Crash d'un F/A-18 en France voisine: pilote suisse face aux juges

ga, ats

9.12.2020 - 18:44

Le capitaine Patrick Daehler, pilote, photographie juste apres l'atterissage de son FA18, a l'aeroport militaire de Sion ce vendredi 18 mai 2001. (KEYSTONE/Andree-Noelle Pot)
Image d'illustration
Source: KEYSTONE/Andree-Noelle Pot

Un pilote des Forces aériennes suisses comparaît depuis mercredi devant le Tribunal militaire 2 à Aarau. Son F/A-18 s'est écrasé en 2015 dans le Jura français. L'accusation lui reproche de s'être montré négligent sur plusieurs points face aux règles de service et d'avoir abusé du matériel par négligence, voire de l'avoir dilapidé.

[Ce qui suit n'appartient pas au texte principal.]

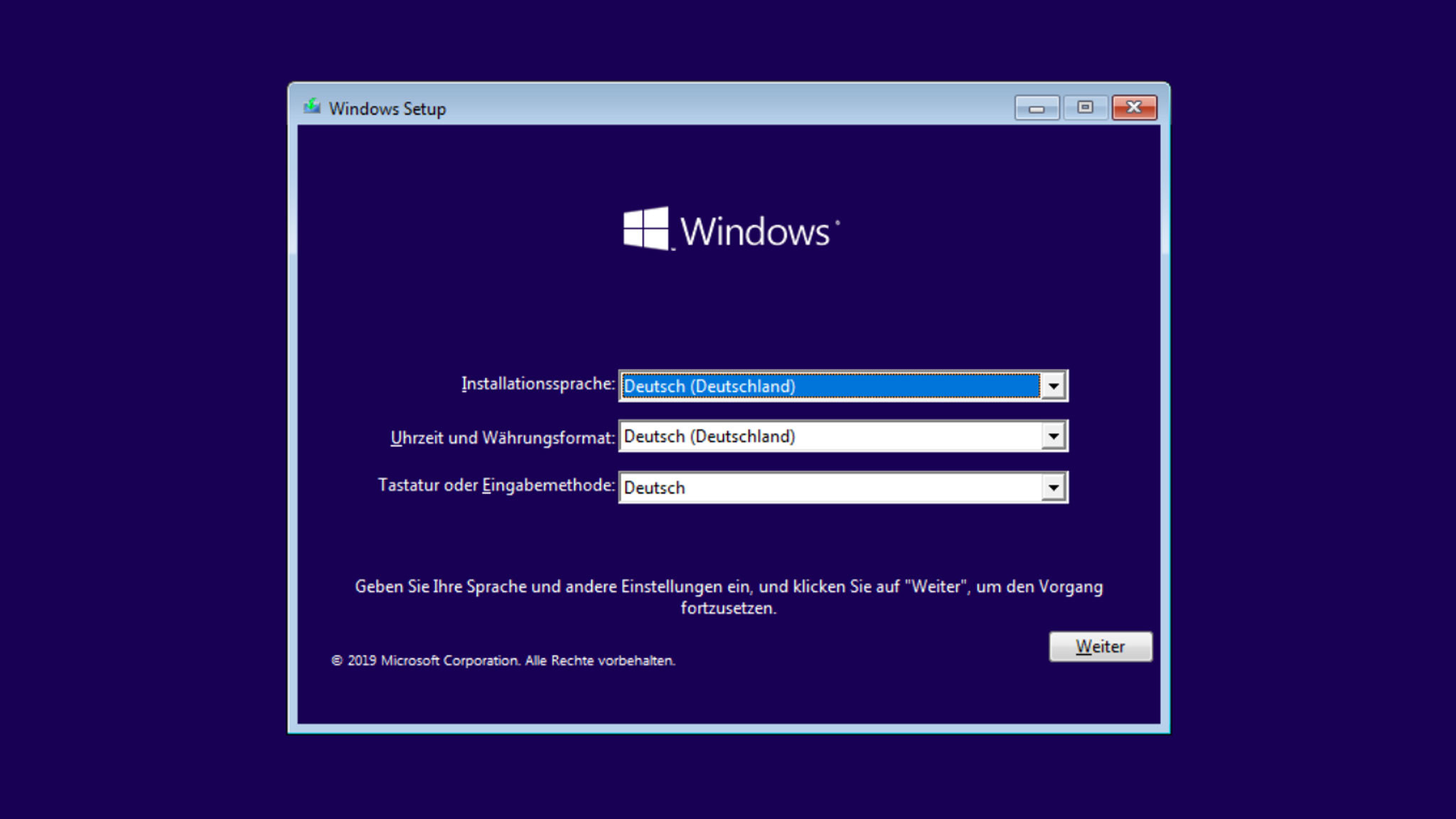The width and height of the screenshot is (1456, 819).
Task: Click the Windows Setup title bar text
Action: click(x=387, y=107)
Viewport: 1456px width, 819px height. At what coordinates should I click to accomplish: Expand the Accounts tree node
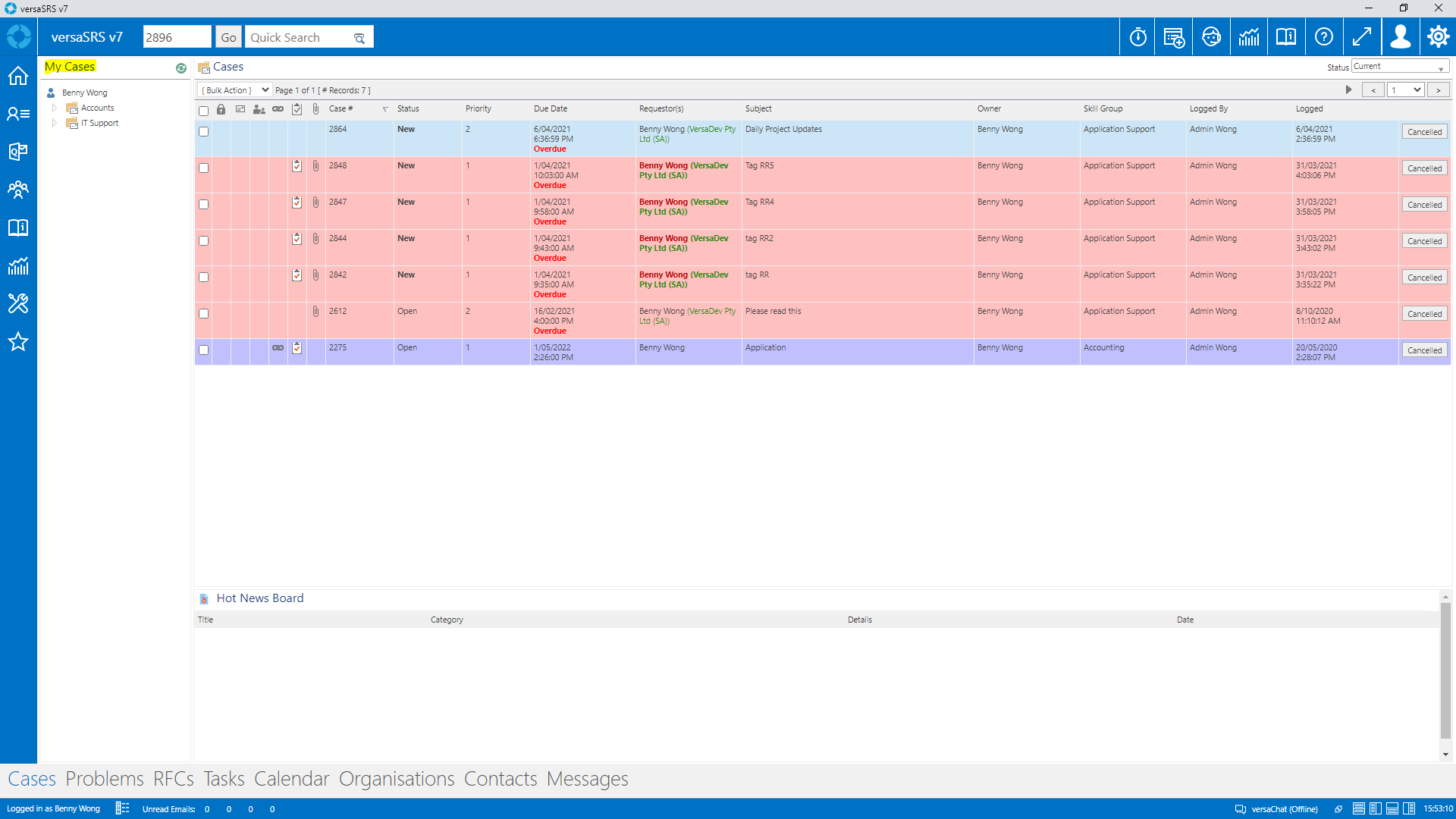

Premier lieutenant d'état-major, l'accusé âgé de 43 ans a actionné son siège éjectable en plein vol, le 14 octobre 2015, lors d'un exercice militaire. Il a ainsi échappé au crash incontrôlé du F/A-18 qu'il pilotait et s'en est sorti avec de légères blessures.

L'appareil a chuté dans un champ en jachère, à une soixantaine de mètres d'une exploitation agricole à Glamondans, une commune française proche de la frontière suisse. L'avion a été entièrement détruit. Les dégâts se montent à 55 millions de francs, selon l'acte d'accusation.

Décrochage d'un réacteur

Le pilote incriminé s'était envolé depuis l'aérodrome militaire de Payerne (VD) en tant que chef de mission accompagné de deux avions de type Tigers F-5, partis depuis Sierre (VS) dans le cadre d'un exercice de combat aérien. Dans la dernière phase de l'exercice, le réacteur gauche de son F/A-18 a subi un décrochage, soit une perte de portance.

L'avion a alors commencé à tournoyer sur lui-même. Il a perdu rapidement de l'altitude. Le pilote n'ayant pas pu le restabiliser, il a actionné son siège éjectable.

«Le courage de sauver sa vie»

Dans leurs témoignages, les pilotes des deux Tigers ont déclaré mercredi que l'entraînement s'était déroulé «de manière entièrement conforme» à ce qui était prévu. Ils ont précisé qu'une telle mission devait permettre d'épuiser les possibilités aéronautiques sans violer les règlements.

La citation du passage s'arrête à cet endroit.